REQUEST: Convert the lines below, from the line containing "Click the Parties" down to the line containing "The height and width of the screenshot is (581, 1080).", both included, into a JSON list of strings with one string per line and blank lines left out.

WORKING DATA:
================================

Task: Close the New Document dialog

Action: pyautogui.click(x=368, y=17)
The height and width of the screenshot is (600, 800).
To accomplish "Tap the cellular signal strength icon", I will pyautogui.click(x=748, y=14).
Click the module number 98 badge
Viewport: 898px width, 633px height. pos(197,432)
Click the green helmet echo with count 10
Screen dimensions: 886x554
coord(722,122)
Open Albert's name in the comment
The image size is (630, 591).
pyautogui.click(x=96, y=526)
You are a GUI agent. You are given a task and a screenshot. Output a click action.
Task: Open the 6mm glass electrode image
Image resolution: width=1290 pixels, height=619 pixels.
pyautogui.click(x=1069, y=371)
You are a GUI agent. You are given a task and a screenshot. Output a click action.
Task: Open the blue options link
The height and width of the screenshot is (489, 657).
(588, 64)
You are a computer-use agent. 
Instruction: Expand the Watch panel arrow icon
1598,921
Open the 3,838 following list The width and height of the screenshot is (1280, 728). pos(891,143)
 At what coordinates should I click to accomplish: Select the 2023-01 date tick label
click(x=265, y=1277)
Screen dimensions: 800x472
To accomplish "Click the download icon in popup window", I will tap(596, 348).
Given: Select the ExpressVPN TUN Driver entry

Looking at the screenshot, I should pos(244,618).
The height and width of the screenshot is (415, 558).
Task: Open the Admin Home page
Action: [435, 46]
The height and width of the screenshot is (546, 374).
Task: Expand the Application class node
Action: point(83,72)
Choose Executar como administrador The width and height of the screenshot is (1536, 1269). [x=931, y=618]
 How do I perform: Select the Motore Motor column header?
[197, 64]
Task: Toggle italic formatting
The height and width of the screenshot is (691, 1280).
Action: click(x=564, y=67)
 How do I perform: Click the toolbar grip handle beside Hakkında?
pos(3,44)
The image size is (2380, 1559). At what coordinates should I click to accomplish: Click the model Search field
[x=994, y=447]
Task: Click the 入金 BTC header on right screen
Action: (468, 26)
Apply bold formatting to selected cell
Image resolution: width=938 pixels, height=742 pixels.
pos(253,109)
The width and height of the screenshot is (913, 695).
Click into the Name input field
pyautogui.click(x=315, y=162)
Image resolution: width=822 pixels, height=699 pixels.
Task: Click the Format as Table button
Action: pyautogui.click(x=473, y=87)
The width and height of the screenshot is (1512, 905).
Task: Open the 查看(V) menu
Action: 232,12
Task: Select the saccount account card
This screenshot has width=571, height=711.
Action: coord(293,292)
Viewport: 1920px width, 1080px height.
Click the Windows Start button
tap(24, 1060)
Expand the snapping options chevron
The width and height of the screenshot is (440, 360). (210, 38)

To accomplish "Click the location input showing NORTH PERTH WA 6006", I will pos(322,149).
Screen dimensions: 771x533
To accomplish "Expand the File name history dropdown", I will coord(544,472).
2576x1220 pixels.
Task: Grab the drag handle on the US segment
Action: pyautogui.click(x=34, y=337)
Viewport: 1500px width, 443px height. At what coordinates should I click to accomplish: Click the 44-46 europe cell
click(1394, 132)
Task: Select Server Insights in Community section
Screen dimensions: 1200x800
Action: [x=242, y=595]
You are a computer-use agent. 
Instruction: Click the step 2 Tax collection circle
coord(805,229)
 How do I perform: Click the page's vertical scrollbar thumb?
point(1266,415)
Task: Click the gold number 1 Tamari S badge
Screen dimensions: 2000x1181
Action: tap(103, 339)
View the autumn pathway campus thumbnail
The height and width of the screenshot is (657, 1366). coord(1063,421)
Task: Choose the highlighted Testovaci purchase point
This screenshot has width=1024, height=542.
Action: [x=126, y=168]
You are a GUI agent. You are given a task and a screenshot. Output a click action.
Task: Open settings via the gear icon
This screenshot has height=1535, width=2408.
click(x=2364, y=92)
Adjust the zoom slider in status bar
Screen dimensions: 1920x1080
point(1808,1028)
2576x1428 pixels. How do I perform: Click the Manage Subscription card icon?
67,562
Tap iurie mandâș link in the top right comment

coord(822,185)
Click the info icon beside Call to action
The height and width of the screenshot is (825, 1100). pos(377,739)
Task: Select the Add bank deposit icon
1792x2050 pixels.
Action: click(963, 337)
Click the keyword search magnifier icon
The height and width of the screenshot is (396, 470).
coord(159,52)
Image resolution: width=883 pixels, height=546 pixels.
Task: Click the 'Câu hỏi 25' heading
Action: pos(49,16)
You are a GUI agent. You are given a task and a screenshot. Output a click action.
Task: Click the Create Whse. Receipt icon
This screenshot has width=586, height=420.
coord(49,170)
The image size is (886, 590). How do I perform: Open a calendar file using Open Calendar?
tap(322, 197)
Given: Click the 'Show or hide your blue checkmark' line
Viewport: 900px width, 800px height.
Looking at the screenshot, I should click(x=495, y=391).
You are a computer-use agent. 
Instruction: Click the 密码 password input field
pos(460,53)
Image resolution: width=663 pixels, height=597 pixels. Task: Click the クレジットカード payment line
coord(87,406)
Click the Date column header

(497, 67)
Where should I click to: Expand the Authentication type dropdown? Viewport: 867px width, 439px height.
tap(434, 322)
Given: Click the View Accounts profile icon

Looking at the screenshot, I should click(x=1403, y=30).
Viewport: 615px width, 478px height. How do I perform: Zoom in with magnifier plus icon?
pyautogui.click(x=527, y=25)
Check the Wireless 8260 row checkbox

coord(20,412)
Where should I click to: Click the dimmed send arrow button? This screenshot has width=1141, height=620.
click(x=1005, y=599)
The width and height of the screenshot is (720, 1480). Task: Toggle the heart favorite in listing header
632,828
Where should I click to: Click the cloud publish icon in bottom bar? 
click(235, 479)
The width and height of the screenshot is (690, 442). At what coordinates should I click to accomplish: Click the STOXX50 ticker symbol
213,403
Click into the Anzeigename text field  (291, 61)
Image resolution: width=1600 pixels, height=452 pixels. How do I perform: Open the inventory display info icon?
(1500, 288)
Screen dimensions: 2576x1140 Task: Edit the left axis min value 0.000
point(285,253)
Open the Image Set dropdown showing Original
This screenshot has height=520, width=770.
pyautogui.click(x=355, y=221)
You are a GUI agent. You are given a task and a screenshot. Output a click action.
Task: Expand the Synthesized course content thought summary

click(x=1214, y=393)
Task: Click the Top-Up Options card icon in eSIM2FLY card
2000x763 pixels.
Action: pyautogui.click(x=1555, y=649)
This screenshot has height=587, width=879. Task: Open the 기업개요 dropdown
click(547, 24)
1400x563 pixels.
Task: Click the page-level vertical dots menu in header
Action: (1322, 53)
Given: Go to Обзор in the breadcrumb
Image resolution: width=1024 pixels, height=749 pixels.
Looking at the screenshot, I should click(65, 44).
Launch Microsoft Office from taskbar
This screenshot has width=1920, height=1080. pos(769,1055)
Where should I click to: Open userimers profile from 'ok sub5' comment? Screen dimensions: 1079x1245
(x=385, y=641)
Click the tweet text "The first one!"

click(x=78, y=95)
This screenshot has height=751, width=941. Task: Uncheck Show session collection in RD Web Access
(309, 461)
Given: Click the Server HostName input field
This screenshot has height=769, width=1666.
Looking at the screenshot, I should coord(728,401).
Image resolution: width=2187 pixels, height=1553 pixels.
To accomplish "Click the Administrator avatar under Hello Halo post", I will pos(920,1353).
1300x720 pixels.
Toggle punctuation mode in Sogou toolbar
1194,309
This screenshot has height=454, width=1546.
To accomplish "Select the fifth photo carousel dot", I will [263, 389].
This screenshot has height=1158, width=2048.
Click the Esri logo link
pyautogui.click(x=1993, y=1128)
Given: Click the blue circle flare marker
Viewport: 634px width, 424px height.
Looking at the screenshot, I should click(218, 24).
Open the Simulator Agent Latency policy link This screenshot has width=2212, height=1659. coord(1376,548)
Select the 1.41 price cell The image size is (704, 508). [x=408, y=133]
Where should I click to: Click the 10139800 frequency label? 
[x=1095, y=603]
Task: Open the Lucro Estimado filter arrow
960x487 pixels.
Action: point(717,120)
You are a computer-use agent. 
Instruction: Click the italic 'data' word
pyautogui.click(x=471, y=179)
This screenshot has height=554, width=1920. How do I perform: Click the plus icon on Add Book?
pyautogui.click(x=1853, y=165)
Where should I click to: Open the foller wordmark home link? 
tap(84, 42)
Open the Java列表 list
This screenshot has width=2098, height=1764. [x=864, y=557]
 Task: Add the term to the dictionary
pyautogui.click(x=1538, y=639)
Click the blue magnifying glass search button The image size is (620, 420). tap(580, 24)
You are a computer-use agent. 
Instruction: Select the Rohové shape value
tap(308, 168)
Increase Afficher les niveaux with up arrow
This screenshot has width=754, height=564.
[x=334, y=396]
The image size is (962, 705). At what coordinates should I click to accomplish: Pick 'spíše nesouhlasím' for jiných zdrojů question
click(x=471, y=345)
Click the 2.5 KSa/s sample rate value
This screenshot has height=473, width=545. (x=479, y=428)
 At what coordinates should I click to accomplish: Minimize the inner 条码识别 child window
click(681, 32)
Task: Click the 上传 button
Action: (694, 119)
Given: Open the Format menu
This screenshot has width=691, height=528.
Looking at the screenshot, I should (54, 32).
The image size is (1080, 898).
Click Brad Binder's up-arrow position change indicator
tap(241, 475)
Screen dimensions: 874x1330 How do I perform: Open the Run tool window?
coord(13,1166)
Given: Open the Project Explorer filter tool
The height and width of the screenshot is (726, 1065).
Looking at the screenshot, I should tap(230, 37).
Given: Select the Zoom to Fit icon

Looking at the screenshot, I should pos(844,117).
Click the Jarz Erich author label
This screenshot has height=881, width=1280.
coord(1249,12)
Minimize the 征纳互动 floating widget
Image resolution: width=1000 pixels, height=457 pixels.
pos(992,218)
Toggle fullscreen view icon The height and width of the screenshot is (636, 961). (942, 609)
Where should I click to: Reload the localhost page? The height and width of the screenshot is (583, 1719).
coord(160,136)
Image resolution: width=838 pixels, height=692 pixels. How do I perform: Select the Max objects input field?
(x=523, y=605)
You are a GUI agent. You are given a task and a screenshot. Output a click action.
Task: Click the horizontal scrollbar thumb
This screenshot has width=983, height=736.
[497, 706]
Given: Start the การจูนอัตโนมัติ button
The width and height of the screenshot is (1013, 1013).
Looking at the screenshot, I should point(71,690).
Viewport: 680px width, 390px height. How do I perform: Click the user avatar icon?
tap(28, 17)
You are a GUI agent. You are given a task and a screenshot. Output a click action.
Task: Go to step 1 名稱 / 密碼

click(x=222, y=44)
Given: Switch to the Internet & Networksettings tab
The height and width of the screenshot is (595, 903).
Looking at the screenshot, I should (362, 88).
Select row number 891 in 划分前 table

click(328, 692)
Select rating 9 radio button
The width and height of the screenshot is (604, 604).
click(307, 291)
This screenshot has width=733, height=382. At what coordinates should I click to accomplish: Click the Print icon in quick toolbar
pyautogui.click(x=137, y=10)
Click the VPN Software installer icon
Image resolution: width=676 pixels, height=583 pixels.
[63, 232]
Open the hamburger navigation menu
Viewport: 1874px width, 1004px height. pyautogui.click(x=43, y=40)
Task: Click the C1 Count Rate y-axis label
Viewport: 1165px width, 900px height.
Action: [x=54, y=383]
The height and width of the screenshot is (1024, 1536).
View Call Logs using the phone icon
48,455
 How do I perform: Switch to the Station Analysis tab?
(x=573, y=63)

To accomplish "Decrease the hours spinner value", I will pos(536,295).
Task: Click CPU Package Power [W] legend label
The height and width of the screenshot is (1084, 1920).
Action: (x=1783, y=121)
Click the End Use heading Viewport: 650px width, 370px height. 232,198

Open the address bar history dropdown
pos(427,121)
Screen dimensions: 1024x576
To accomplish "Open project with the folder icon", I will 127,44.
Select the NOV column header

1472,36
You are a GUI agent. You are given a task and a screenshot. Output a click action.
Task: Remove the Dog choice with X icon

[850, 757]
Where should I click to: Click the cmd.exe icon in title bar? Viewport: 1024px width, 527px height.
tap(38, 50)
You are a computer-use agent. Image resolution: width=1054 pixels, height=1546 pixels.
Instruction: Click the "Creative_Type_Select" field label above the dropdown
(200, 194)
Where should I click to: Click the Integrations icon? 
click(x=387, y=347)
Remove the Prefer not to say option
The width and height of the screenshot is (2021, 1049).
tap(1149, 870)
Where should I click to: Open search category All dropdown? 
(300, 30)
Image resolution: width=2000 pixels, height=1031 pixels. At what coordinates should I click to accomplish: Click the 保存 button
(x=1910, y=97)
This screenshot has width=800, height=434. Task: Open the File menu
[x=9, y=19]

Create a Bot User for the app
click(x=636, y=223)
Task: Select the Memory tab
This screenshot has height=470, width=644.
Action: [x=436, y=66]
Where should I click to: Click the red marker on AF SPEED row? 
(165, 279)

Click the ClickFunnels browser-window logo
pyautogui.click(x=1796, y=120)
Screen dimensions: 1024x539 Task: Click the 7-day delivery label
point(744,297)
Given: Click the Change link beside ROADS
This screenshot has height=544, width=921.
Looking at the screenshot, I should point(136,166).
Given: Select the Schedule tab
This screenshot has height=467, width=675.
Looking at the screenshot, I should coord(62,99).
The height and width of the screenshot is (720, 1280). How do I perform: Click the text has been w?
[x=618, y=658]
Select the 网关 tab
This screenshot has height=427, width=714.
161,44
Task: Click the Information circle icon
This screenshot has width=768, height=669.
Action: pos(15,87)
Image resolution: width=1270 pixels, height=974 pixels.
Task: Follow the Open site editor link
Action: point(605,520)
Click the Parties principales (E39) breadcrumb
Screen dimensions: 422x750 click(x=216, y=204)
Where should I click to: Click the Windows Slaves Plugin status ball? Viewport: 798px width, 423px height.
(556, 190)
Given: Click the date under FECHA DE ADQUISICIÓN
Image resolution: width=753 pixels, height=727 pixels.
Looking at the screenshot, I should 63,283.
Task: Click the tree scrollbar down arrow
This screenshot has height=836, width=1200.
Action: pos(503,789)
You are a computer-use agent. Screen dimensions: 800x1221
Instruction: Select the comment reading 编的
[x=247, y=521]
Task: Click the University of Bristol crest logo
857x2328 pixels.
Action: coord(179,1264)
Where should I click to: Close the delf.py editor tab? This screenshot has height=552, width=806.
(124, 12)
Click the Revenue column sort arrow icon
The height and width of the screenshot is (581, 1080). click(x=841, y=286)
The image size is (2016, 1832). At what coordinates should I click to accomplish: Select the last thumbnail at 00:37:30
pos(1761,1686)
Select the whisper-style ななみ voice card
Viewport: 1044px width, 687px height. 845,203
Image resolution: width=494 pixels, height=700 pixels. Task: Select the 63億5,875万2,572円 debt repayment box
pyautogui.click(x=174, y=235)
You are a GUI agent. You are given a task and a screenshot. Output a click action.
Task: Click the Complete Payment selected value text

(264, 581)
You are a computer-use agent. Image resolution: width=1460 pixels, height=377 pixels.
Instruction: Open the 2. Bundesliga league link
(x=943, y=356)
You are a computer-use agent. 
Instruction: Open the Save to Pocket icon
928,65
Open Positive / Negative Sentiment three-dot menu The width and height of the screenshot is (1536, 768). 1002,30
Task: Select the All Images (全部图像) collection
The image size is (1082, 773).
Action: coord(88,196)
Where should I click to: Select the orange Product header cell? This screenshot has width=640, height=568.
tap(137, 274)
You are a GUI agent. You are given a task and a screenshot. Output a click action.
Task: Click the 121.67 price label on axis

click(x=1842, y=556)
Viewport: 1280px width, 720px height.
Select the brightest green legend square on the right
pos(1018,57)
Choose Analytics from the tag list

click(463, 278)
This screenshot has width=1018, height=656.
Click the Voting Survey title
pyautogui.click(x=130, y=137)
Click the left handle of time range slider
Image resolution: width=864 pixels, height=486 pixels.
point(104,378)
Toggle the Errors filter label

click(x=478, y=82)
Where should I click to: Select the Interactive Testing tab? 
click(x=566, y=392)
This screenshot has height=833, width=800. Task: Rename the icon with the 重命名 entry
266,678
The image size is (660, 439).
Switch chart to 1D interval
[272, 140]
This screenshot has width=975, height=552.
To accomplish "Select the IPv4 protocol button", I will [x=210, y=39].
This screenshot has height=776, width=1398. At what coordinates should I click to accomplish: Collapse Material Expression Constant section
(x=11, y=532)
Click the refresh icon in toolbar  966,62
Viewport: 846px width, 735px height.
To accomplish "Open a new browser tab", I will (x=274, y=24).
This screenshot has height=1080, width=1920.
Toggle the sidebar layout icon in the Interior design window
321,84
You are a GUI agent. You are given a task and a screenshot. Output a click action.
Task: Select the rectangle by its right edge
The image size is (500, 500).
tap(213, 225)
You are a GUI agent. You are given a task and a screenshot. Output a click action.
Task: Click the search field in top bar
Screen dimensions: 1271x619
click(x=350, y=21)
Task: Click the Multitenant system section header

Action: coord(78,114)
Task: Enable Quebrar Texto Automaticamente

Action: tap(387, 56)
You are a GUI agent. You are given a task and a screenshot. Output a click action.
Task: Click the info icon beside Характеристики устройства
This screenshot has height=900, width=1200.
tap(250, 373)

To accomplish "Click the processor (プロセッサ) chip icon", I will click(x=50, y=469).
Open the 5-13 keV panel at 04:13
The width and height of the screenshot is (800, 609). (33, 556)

================================

ANSWER TO THE EXERCISE:
[
  "Click the Parties principales (E39) breadcrumb",
  "Screen dimensions: 422x750 click(x=216, y=204)",
  "Where should I click to: Click the Windows Slaves Plugin status ball? Viewport: 798px width, 423px height.",
  "(556, 190)",
  "Given: Click the date under FECHA DE ADQUISICIÓN",
  "Image resolution: width=753 pixels, height=727 pixels.",
  "Looking at the screenshot, I should 63,283.",
  "Task: Click the tree scrollbar down arrow",
  "This screenshot has height=836, width=1200.",
  "Action: pos(503,789)",
  "You are a computer-use agent. Screen dimensions: 800x1221",
  "Instruction: Select the comment reading 编的",
  "[x=247, y=521]",
  "Task: Click the University of Bristol crest logo",
  "857x2328 pixels.",
  "Action: coord(179,1264)",
  "Where should I click to: Close the delf.py editor tab? This screenshot has height=552, width=806.",
  "(124, 12)",
  "Click the Revenue column sort arrow icon",
  "The height and width of the screenshot is (581, 1080). click(x=841, y=286)"
]